I have a few questions about using Scheme to build Lilypond data.

1. I have some Scheme code that builds custom articulations (more
precisely, it attaches metadata to NoteEvents, and the only way I found
to make this possible is via putting it in a custom, invisible
articulation, but let's not digress too much).

The code I use to declare this custom articulation is:

\layout { \context { \Score
  scriptDefinitions = #(append default-script-alist `(
  ("void" . ((stencil . #f) (direction . ,UP) (avoid-slur . ignore)))
)) } }

However, this is Lilypond code, not Scheme code.
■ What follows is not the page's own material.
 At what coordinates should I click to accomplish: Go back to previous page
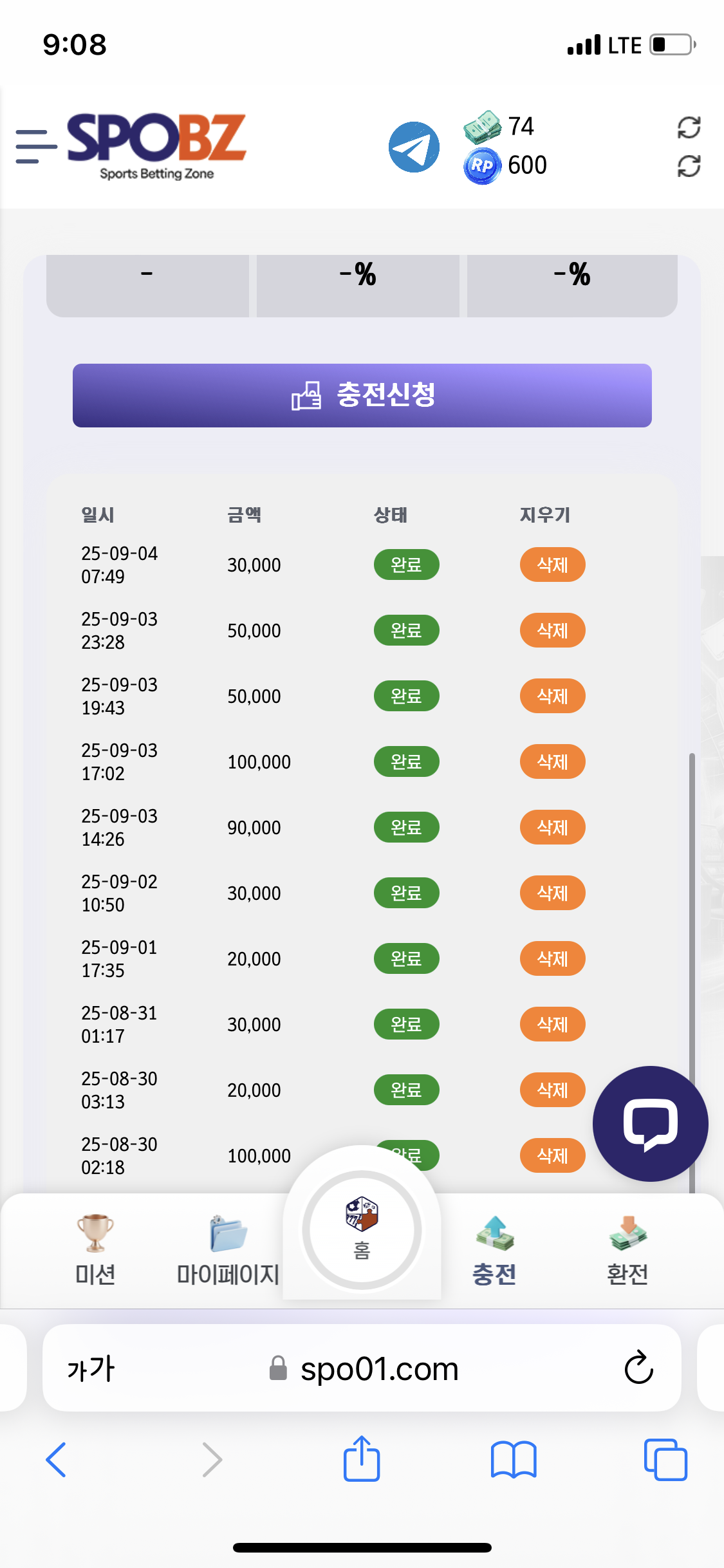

My code is in a .scm
file, which is read in the user files as #(load "code.scm").

Does there exist a way to modify the articulations table from inside a
Scheme code block (such as (begin <code...>) )? I tried wrapping this
inside #{ ... #}, but to no effect.



2. A variant of 1. above: say I have a music expression such as

voiceone = \relative {
  c d e f g \mymacro { a b c }
}

where mymacro is defined as

mymacro = #(define-music-function (parser location music) (ly:music?)
  ; ...
  (let (music-rel #{ \relative $music #}) ...))
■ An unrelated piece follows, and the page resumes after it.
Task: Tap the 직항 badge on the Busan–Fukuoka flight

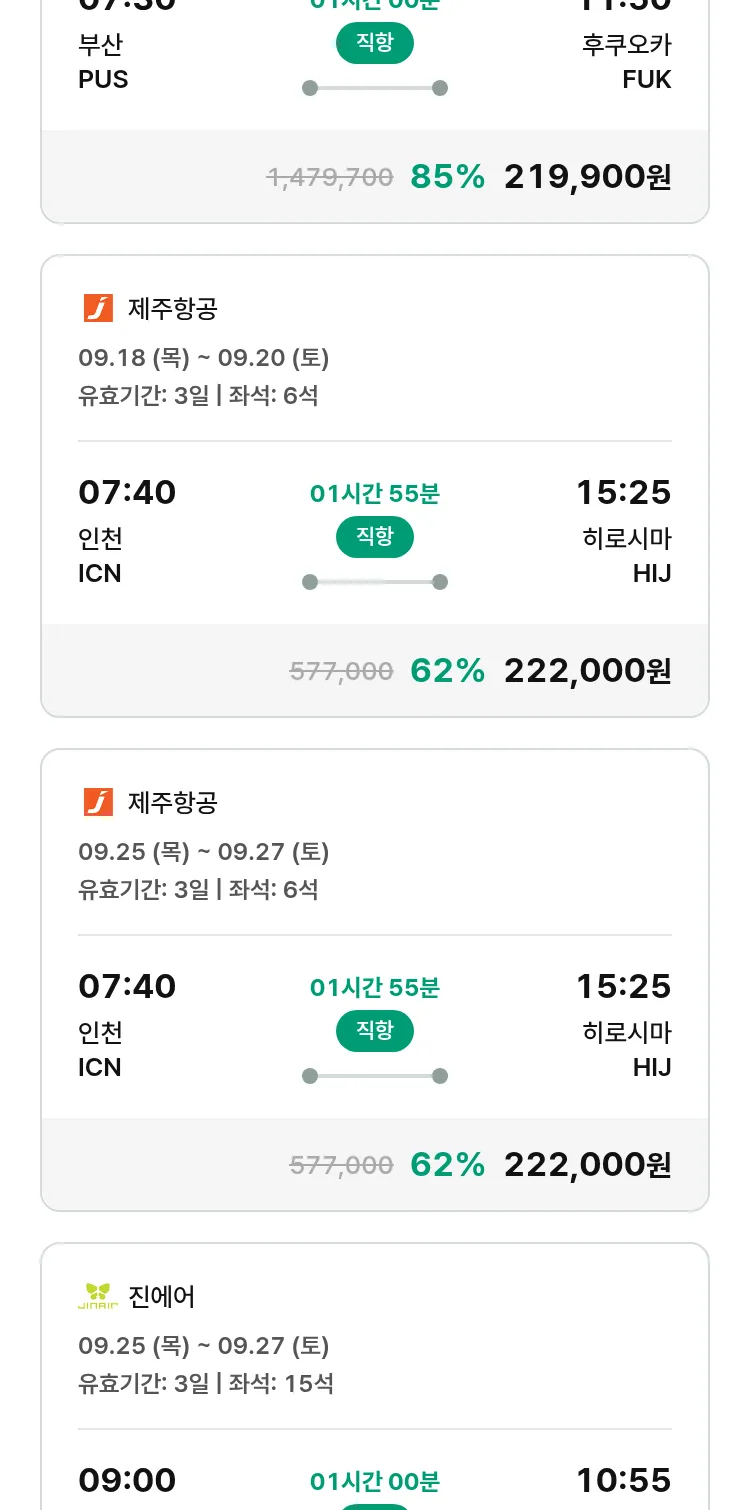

This works as intended (i.e. the third note is interpreted as a c', not a
c). However, trying to build the exact same expression in a Scheme way
does not work:
  (let (music-rel (make-music 'RelativeOctaveMusic 'element music)) ...)
leaves the music expression untouched.

  So the two questions are:
  2.1 From within the \mymacro function, does there exist a way to know
      that we are called in a \relative scope?
  2.2 Does there exist a “clean Scheme” (no #{ #}) way to interpret the
      parameter as relative music?



3. I have a function that takes some music as input and produces a lyrics
variable, for instance:

voiceone = \relative {
  % the \metadata macro adds some invisible articulation, nothing is
  produced
  c d e\metadata "foobar" f g ...
  %    ^ HERE ^
}

#(define (myfunction music) ... )

 ; this produces a Lyrics variable containing text "foobar" at the
 appropriate position
\score { \new PianoStaff <<
  \new Staff << \voiceone >>
  % this produces something equivalent to \lyrics { ""2 "foobar"4 }
  \new Lyrics << #(myfunction voiceone) >>
}

My code for now works as I intend it to, but I would like to add info to
the PDF file so that a mouse click on the "foobar" lyrics goes to the
place where \metadata is called (at the HERE comment above)?

(Maybe something with “ly:set-origin!” ? The documentation of this
function is not crystal clear...)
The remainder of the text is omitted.